Figures published on Tuesday show total tax receipts for the 11 months to the end of November amounted to €82 billion, which was €4.5 billion (5.8 per cent) ahead of the same period last year.


Speaking on RTÉ radio’s Morning Ireland, Mr McGrath pointed out that there had been three consecutive months where the data had been weak relative to the same month last year.

He added that November was always the most significant month for returns, because of the corporation tax returns and also the self-assessed income tax returns.

It was likely that there was a link that was sector-specific, even company-specific, the Minister said.

However, the nature of such returns is volatile, he warned, adding that the Government has consistently been stressing this point.


“These receipts are very volatile in nature. We had weakness for three months, and now we have volatility on the upside, which is good.

“This is positive news, and we should welcome it because it does mean overall that we will now achieve our overall budgetary targets for the year, a significant surplus.”

Mr McGrath said the returns put the State in a strong position heading into the new year, but again warned of the “high level of concentration in relation to multinationals, and even within that a relatively small number of multinationals.”

He added: “That's why we have to be so careful in the decisions that we make with these receipts.
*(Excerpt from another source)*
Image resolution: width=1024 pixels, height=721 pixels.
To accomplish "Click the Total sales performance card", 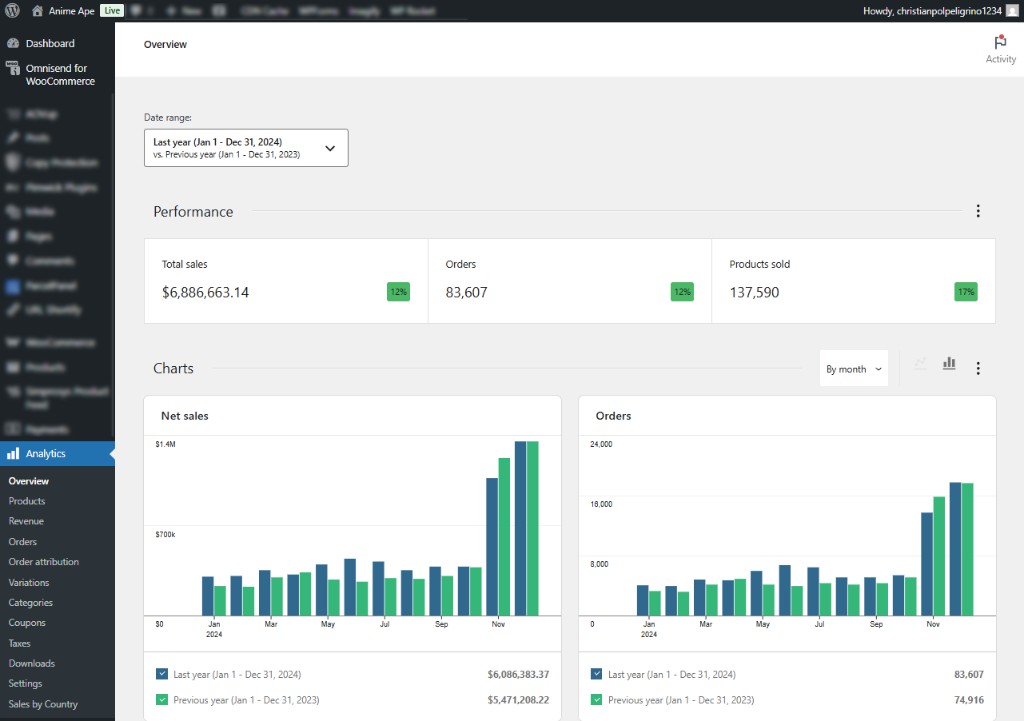I will (286, 281).
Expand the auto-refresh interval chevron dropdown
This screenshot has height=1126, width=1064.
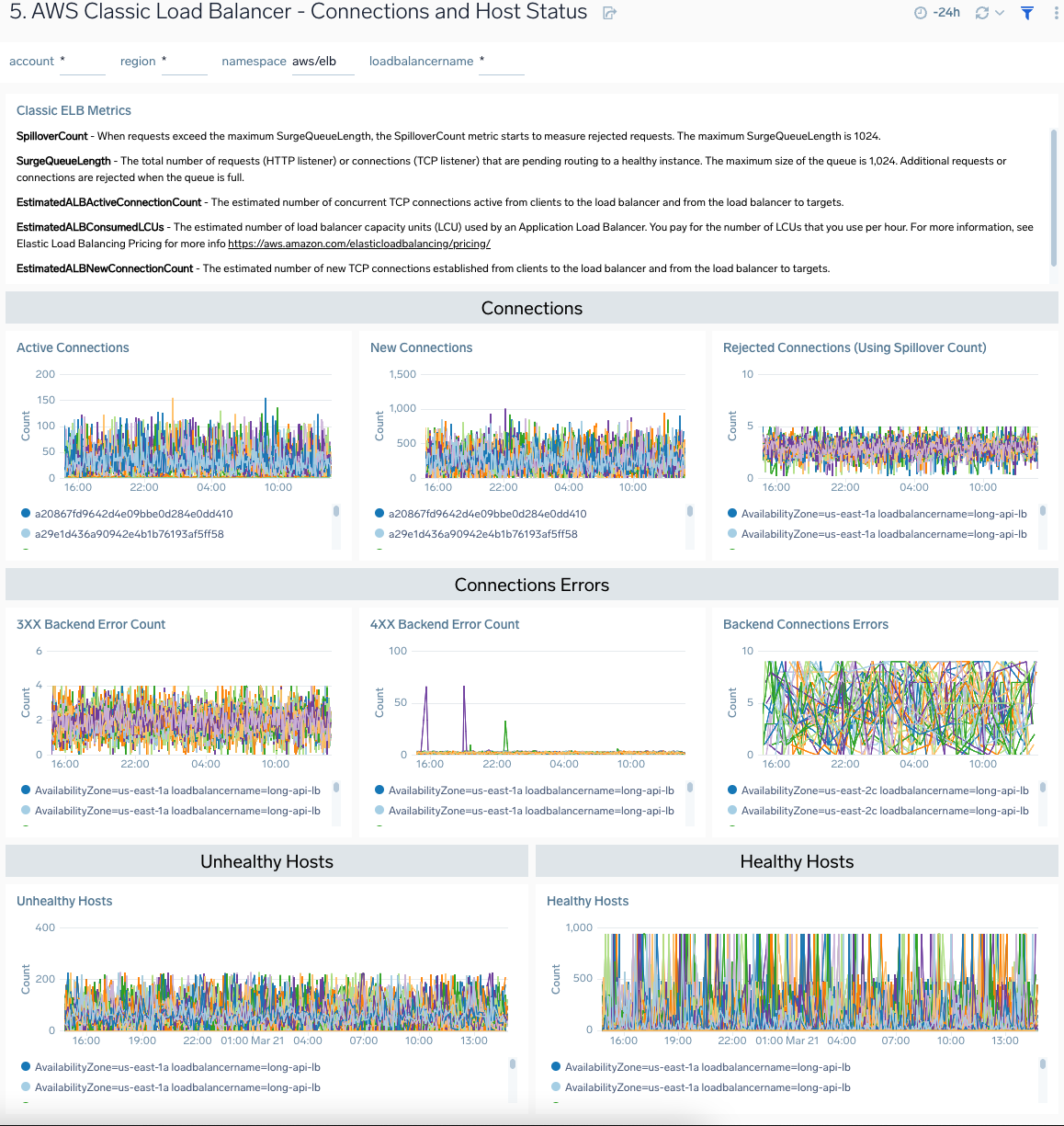[998, 13]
We certainly cannot spend them on permanent recurring expenditure, our taxation commitments.


What we are doing is we are significantly increasing public capital investment. That means building more homes, more schools, more investment in public transport and so on, and then we will now be proceeding to set up the two new funds that I announced in the budget to meet costs that are coming our way in the coming years. Demographic costs, but also climate costs associated with the climate transition, the cost of digitalisation and so on.”

Mr McGrath said that given the volatility of such tax receipts, they could not be relied upon in the future. However, he added that reduced corporation tax in the future is not going to happen overnight.
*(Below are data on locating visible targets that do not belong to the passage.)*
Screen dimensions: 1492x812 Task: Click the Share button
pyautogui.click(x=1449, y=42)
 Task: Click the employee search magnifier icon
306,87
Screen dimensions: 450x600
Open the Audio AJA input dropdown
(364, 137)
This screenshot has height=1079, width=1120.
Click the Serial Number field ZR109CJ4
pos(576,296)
“We have very significant changes in terms of the international corporation tax landscape. We are just legislating now for the transposition of the EU minimum tax directive, which is the OECD global deal. So the rate will move to 15 per cent.”
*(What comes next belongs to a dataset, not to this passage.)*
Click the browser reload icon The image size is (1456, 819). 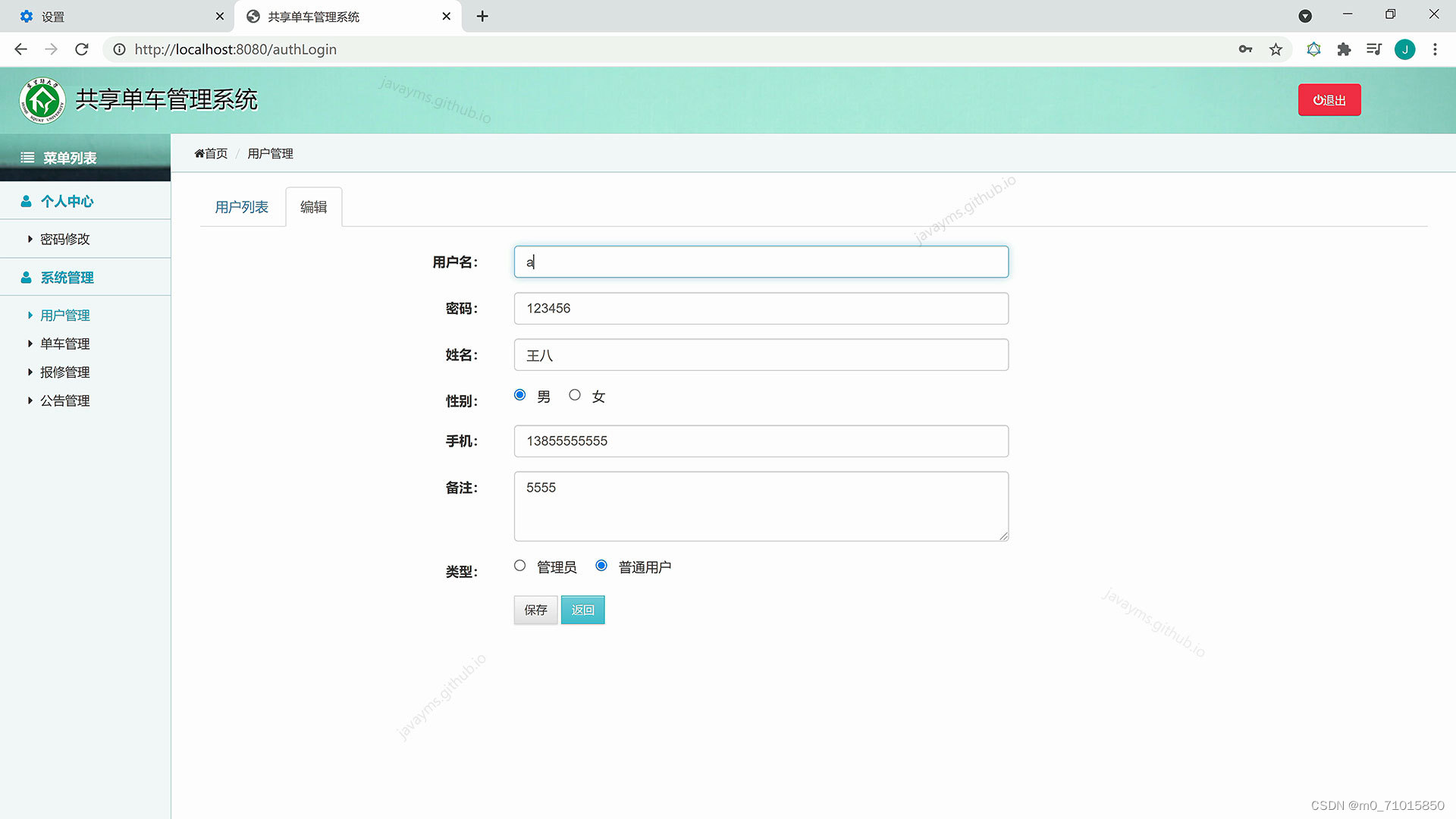point(82,49)
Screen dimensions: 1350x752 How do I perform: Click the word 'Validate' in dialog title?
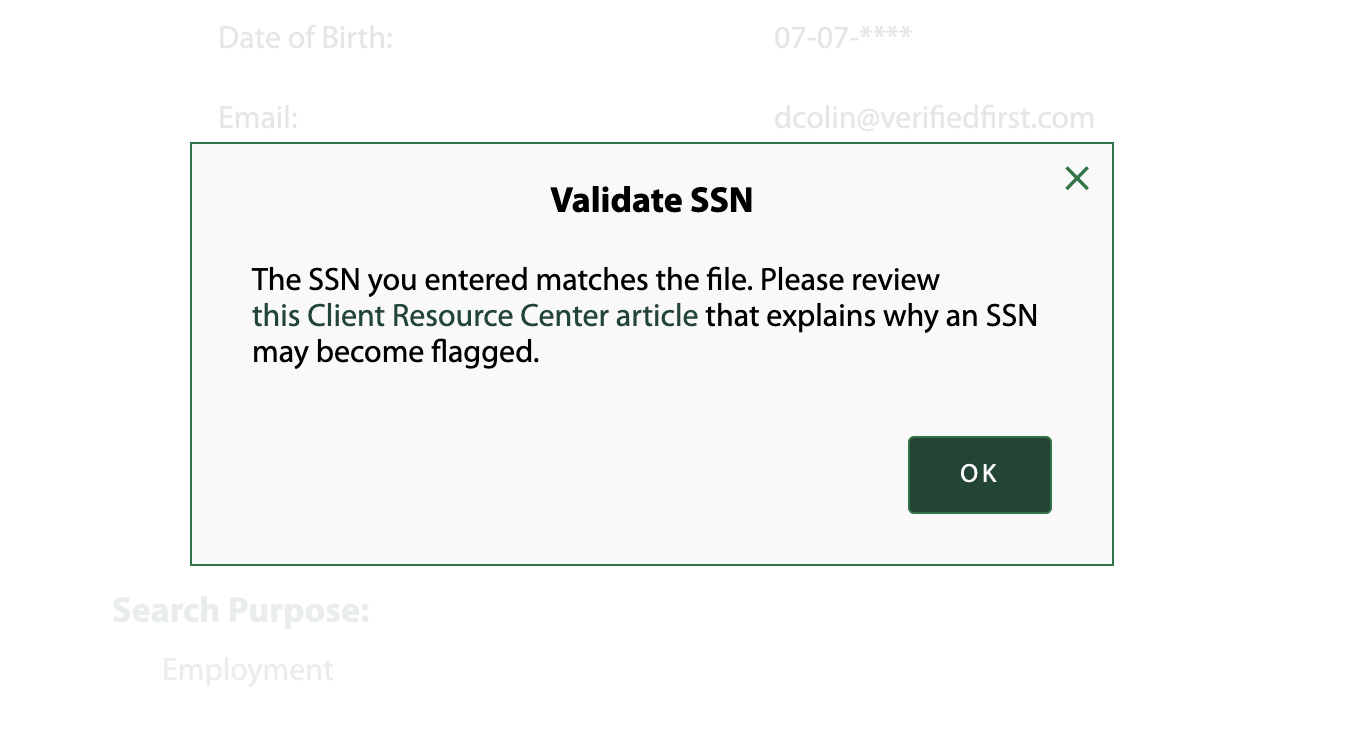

He explained the 15 per cent-rate, which will onlyy apply to the largest companies, with turnover in excess of €750 million, will commence from January 1st, “but the additional revenues that come from that increased rate don't flow until mid 2026”.


Other pillars of the OECD agreement remained under negotiation, Mr McGrath added, such as the reallocation of taxing rights to larger markets, which he warned will come at a cost to Ireland.

“We believe our central scenario will remain broadly stable, but we do believe in time that the level of receipts could begin to fall off as you have the full implementation of pillar one and indeed pillar two of the OECD agreement.”

Donohoe departure?

Commenting on reports that his Government colleague, Minister for Public Expenditure Paschal Donohoe may be eyeing a move to the International Monetary Fund (IMF), Mr McGrath said any such decision was a personal matter for Mr Donohoe.

“What I would say is that he has all of the qualities and credentials and experience necessary to fulfil that role, and isn't it a great thing that a member of the Irish Government is being associated with the position of managing director of one of the most important global economic bodies?


“It's a matter for him to come to a personal view ultimately. I know what he has said through his spokesperson about the desire to serve the full term as president of the Eurogroup and to contest the next election.

“My own view is that we should allow Minister Donohoe the time and space as this develops over the months ahead to come to a final view on this.”

Mr McGrath also noted that it is not yet clear whether the IMF's current managing director, Kristalina Georgieva, will seek a second term.

As for his own future aspirations, Mr McGrath was asked if he would like to be European Commissioner, to which the Fianna Fáil TD said he loves the job he has, adding that he wants to bring forward another budget and contest the next general election.